***** Texto extraído

Com a subida ao poder de
fascistas e anticomunistas na Ucrânia, regressaram velhas mentiras históricas. Como
a do alegado genocídio de ucranianos por fome alegadamente imposta pelos
“estalinistas” em 1932-33: o alegado “Holodomor” retratado no filme “Bitter
Harvest” (Colheita Amarga) a circular
brevemente em Portugal.
Mentiras apoiadas pelos
serviços secretos imperiais. Para branquear, saudar e legitimar o poder
pró-imperial extremamente reaccionário, imposto na Ucrânia para servir os
interesses do grande capital. E também para alimentar a campanha contra Estaline
e o socialismo soviético.
Esta campanha chegou a
Portugal. Em 3 de Março, duas semanas depois de a AR ter
condenado a ilegalização do PC da Ucrânia, o PSD propôs um voto de “condenação pelo Holodomor”. O PS – que não gosta de deixar créditos
direitistas em mãos alheias, ainda que escondidos por detrás de belas palavras
como “homenagem” e “vítimas” – também propôs um voto de «homenagem às vítimas
da grande fome na Ucrânia». Ambos os votos foram aprovados. O do PSD, com o
apoio do CDS, PAN e um deputado do PS, a abstenção do PS e votos contra do PCP,
BE, PEV e três deputados do PS. O do PS, com os votos do CDS, PAN e BE, a
abstenção do PSD e votos contra do PCP e PEV. Note-se (mais uma vez!) o
alinhamento do BE com o PS.

**********

Prolongue o texto sobre o Holodomor e os votos aprovados no parlamento português a partir da última frase apresentada.

***** Dados fornecidos

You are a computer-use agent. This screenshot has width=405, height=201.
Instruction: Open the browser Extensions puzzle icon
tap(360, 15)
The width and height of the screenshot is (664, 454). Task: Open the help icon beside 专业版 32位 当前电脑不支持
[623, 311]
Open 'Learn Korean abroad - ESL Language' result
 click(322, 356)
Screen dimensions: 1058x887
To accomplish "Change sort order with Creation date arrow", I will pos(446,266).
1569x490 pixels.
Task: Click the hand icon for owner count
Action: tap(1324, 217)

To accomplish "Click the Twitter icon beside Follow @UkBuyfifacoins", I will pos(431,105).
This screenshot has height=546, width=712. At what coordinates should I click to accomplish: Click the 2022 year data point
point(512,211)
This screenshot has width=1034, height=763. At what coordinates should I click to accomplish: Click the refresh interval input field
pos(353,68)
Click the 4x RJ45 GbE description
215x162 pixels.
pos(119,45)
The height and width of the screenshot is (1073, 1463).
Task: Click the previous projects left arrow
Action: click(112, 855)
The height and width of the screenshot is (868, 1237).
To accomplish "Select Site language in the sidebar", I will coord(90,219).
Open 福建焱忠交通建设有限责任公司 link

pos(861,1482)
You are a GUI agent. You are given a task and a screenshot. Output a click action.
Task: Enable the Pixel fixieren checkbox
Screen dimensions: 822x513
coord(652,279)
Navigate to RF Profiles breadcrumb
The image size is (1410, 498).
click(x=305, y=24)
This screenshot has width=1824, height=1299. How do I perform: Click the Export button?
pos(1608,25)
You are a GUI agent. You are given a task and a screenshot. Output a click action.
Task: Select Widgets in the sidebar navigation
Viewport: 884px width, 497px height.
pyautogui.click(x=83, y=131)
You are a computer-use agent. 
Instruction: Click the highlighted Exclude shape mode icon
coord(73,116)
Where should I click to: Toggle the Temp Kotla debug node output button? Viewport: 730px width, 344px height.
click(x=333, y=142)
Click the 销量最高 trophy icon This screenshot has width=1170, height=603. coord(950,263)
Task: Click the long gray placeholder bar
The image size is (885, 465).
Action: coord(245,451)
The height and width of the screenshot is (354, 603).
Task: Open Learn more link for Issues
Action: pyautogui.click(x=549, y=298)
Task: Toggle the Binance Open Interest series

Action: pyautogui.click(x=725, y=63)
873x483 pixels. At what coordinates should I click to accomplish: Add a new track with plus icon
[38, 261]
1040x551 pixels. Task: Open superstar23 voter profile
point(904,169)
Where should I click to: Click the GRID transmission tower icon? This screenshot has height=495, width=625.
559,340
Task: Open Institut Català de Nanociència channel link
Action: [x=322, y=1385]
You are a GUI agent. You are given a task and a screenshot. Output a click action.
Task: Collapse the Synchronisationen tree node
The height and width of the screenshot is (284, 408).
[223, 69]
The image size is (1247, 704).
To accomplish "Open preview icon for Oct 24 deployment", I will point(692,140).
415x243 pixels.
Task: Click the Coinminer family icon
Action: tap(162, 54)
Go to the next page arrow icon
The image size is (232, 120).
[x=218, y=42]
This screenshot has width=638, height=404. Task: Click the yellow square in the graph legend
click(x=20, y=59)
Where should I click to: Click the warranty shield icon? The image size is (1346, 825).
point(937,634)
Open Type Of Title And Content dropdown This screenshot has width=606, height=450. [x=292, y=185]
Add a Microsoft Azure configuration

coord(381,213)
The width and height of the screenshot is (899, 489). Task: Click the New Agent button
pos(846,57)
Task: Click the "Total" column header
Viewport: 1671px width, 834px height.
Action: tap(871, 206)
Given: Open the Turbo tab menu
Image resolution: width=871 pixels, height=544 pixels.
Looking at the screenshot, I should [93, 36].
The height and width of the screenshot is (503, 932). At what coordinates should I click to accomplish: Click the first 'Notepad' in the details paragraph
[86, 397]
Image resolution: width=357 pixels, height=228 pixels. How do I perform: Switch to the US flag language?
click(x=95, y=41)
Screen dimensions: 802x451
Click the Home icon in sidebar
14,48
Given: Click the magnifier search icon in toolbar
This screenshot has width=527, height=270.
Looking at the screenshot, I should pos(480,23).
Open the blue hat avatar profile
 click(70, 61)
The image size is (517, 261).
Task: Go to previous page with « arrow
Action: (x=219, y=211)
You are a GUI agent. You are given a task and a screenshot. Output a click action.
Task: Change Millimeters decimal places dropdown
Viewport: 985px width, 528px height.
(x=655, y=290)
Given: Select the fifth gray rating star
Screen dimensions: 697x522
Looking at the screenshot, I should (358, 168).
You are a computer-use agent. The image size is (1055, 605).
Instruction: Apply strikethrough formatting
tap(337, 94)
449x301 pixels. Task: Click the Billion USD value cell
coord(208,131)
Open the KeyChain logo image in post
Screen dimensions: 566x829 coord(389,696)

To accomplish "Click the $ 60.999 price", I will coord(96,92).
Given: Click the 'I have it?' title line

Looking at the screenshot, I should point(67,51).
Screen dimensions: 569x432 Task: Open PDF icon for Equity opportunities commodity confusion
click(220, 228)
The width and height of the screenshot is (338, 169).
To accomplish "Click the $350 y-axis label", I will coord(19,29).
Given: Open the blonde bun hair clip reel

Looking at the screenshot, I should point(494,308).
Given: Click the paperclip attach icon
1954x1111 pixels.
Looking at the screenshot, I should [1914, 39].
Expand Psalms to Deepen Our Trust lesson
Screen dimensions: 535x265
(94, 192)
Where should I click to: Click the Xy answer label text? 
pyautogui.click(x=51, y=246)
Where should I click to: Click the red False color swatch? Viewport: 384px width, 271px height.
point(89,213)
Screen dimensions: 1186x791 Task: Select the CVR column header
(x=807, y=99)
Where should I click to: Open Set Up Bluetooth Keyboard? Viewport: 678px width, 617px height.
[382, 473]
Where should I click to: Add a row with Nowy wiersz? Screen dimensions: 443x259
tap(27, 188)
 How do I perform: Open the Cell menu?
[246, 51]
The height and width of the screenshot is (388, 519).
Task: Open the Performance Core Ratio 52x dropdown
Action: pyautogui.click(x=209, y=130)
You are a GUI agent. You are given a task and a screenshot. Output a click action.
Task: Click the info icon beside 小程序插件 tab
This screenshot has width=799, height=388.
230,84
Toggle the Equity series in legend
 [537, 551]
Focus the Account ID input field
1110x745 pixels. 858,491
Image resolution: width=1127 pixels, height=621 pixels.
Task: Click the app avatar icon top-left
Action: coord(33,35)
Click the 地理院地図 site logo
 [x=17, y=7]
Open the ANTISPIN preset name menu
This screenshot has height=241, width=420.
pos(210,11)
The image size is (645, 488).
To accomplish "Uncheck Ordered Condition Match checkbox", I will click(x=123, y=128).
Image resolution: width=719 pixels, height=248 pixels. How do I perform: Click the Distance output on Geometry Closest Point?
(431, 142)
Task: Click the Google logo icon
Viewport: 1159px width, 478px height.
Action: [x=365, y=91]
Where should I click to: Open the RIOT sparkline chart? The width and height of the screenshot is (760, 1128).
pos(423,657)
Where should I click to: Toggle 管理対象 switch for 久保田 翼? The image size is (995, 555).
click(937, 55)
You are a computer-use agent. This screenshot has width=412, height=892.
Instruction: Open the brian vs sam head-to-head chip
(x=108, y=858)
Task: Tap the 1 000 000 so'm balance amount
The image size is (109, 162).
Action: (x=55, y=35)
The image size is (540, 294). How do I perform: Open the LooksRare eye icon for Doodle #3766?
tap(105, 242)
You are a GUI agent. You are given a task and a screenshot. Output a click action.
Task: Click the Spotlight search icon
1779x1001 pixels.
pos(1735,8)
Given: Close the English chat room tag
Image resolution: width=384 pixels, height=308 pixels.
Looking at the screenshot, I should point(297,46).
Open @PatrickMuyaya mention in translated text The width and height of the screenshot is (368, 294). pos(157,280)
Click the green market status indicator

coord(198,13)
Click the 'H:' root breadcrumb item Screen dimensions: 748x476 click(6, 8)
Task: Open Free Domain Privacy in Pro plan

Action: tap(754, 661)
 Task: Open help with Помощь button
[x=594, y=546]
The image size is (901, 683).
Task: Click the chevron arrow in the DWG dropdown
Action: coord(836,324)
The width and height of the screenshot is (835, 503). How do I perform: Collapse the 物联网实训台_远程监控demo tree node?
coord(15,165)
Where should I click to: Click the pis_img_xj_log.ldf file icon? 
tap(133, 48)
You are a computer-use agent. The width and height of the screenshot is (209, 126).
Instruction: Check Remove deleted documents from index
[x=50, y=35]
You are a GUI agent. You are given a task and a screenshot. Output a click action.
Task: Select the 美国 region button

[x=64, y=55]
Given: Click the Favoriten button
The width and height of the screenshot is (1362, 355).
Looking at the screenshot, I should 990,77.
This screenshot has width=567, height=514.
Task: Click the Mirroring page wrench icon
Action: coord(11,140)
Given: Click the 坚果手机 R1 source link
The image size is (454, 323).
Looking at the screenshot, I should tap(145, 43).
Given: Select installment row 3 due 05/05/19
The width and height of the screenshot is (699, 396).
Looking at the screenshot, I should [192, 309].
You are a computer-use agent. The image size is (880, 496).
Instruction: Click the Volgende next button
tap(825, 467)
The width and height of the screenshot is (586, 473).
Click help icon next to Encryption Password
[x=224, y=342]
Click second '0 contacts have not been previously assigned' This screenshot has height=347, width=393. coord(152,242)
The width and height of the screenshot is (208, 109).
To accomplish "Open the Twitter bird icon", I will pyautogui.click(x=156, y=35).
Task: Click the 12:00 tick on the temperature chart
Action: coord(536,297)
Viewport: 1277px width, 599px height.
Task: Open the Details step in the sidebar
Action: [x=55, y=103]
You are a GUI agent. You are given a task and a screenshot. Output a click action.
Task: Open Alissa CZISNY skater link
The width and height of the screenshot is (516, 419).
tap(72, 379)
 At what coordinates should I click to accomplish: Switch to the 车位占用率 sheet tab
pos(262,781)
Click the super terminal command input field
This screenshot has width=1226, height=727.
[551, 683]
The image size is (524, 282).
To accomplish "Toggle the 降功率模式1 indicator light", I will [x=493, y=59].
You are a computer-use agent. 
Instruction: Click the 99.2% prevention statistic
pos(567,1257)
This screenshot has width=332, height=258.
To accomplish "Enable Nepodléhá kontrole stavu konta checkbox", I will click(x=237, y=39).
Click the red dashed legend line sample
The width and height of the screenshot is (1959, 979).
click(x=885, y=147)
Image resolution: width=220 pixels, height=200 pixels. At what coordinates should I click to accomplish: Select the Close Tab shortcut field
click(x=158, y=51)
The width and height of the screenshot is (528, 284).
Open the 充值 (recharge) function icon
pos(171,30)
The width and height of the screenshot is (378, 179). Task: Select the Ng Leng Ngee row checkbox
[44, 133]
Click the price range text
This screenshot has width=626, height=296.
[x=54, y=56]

**********

__Resposta ao exercício__.
O PCP desmascarou,
em certa medida, a «exumação do cadáver de uma campanha lançada há vários anos pela
extrema-direita ucraniana». É uma campanha que desde a Guerra Fria tem sido
desmascarada. É claro que muitos cidadãos honestos não têm conhecimento disso.
No PSD, PS, etc., também há os desconhecedores; mas, mais do que isso, abundam
os desonestos lambe-botas do grande capital e do império.
Para os
cidadãos desconhecedores mas honestos aqui deixamos ficar a tradução de um
excelente artigo
de Grover Furr, Professor e especialista em história da URSS da Universidade de
Montclair, EUA, publicado na revista Counterpunch
em 3 de Março.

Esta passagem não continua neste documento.